In 2000, the company sold its satellite ground station and satellite networking businesses to Viasat.

In August 2002, the company laid off 6 percent of the company's total.

In February 2003, Scientific-Atlanta introduced their first Explorer HD set-top box, which is capable of displaying HDTV programming, at Best Buy stores in the Phoenix metropolitan area. It was later rolled out nationwide. In March 2004, Scientific-Atlanta launched the Explorer 8000HD, their first set-top box with both DVR and HD.

In the set-top arena, Scientific-Atlanta once enjoyed 100% market share with Time Warner Cable, Cablevision and AT&T U-verse; all three companies have since started to transition to other boxes, Cablevision using Samsung, while TWC and U-verse are split between SA/Cisco and competitor Arris (formerly Motorola). Comcast also has a split account with the two companies. Other companies that have split accounts with SA and Arris are Suddenlink Communications, Charter Communications and Cox; the two vendors also had split accounts for Adelphia before that company went under in 2006. Pace plc, which mainly competes in foreign markets, serves as a domestic rival, but on a limited scale.

On November 18, 2005, Scientific Atlanta announced that it would be purchased by Cisco Systems in a US$6.9 billion cash deal. On February 25, 2006, Cisco Systems announced that it had completed acquisition of Scientific Atlanta in a cash deal that paid $43 per share. The total cash value of the deal was roughly US$7 billion, or US$5.1 billion net of Scientific Atlanta's cash balance, and also about US$5.1 billion over their 2005 shareholders' equity. In its fiscal year 2005, Scientific Atlanta earned $1.36 per common share (diluted).

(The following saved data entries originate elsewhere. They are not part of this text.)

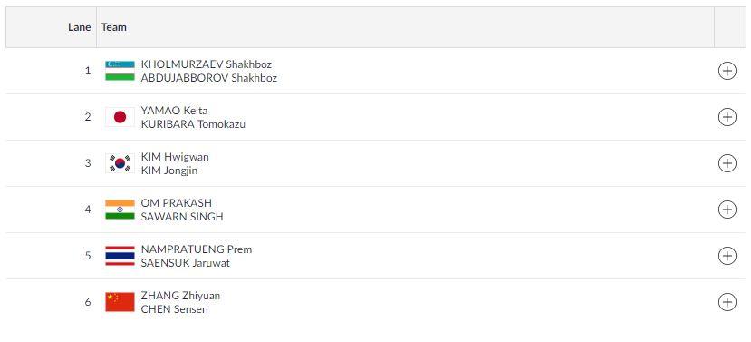
Task: Open KIM Jongjin athlete entry
Action: (x=169, y=171)
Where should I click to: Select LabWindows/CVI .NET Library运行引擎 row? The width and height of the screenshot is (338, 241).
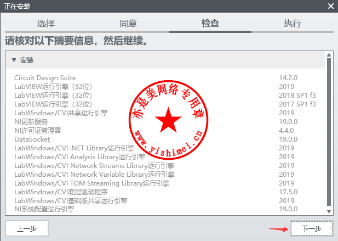pyautogui.click(x=74, y=148)
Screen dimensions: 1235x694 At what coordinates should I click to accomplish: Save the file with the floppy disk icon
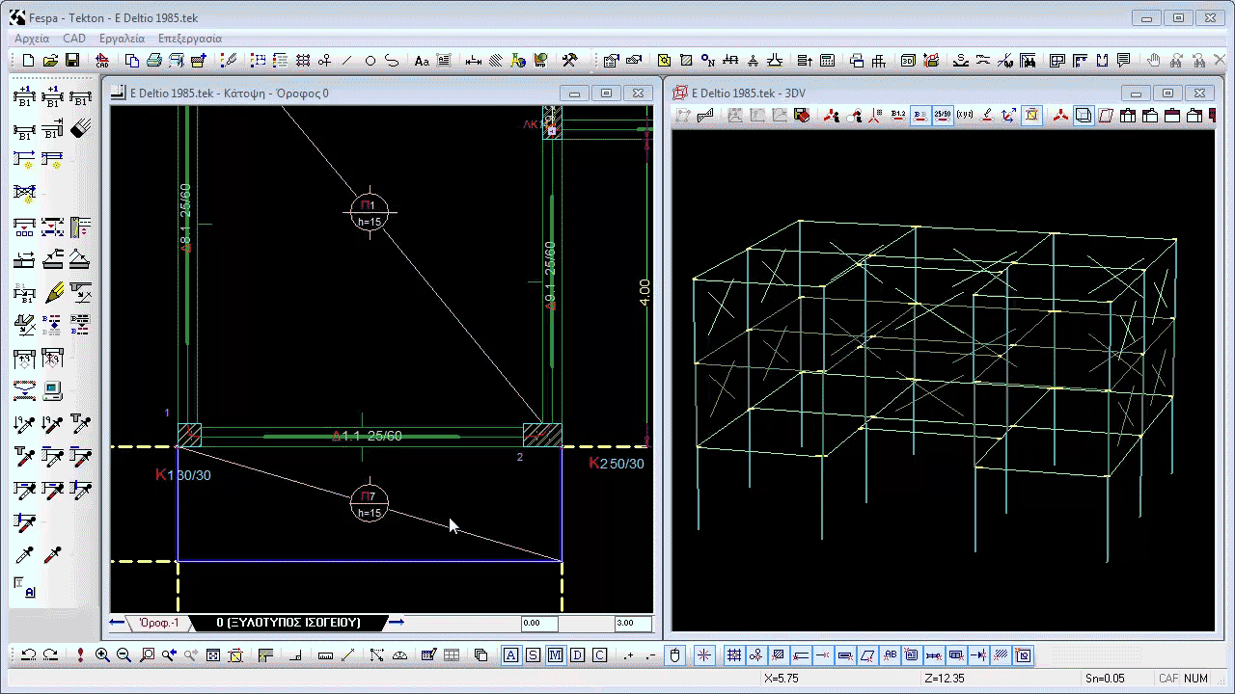[x=72, y=61]
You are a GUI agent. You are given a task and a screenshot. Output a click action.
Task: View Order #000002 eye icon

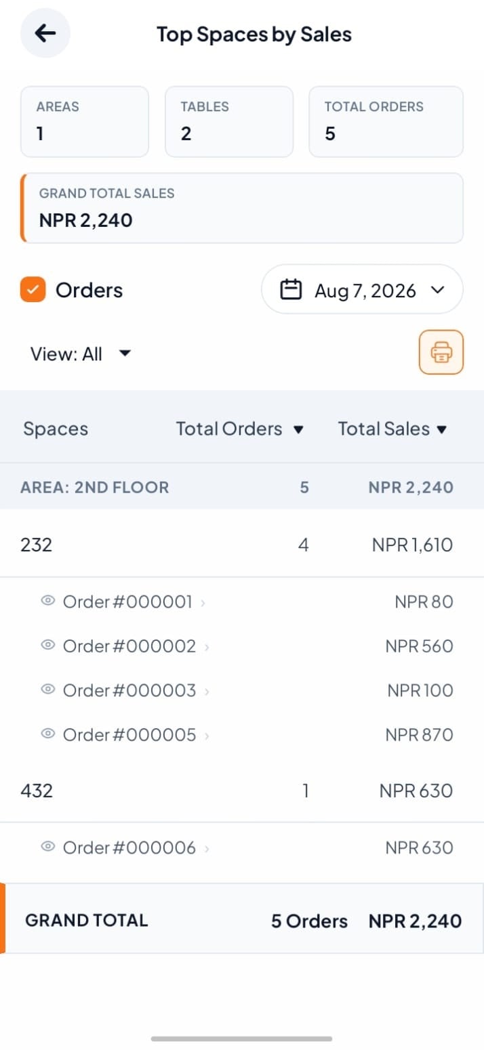tap(47, 645)
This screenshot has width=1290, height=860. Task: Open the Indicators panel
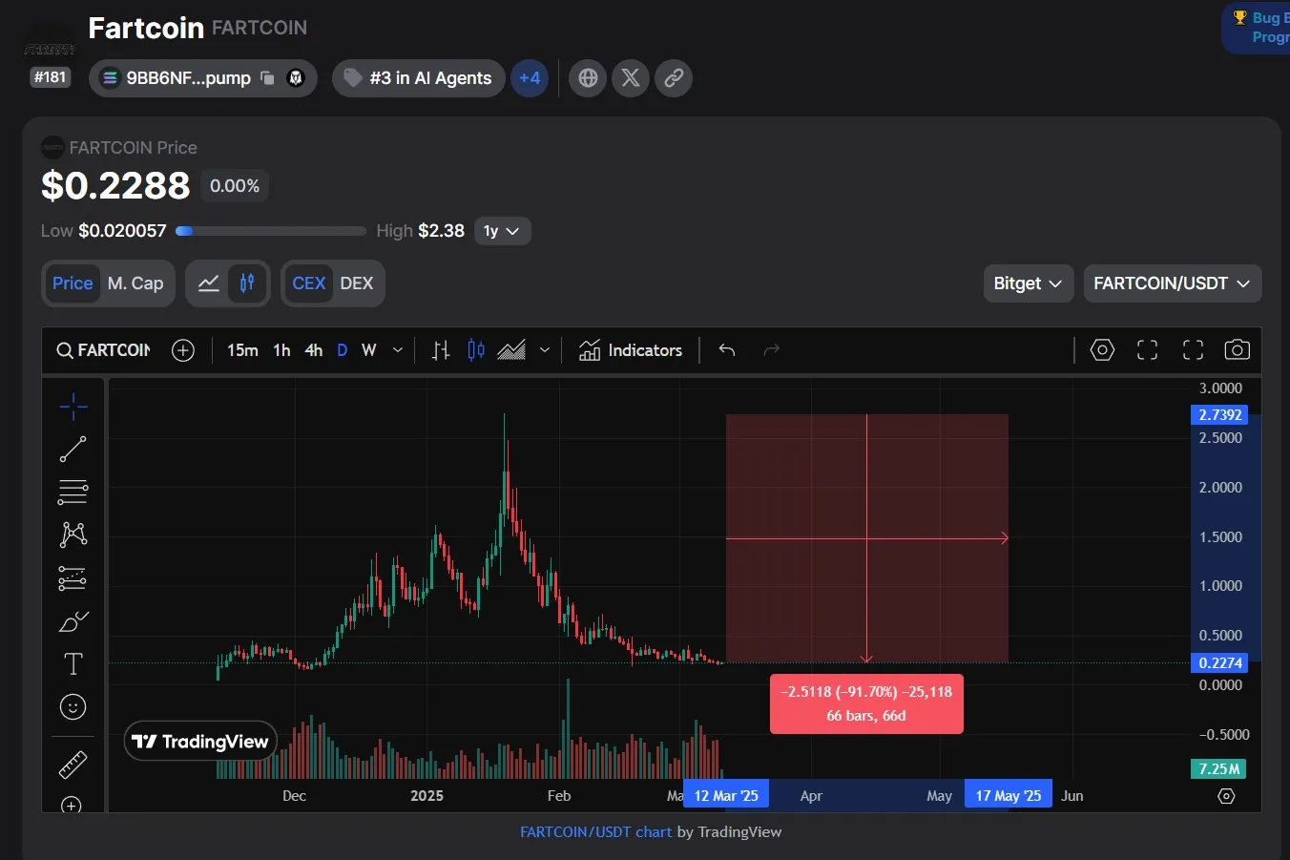(x=631, y=350)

On November 21, 2015, Cisco completed sale of its Connected Devices Business Unit (CDBU) to Technicolor SA. This business was comprised primarily by customer premises equipment (CPE) related hardware and software that had originated at Scientific Atlanta, including set top boxes, cable gateways / modems, CableCard devices, digital transport adapters, wireless video access points, network extenders, accessories and eleven software products related to these offerings.

The company was honored at the 2008 Technology & Engineering Emmy Awards for development of interactive video on demand infrastructure and signaling, leading to large scale VOD implementations.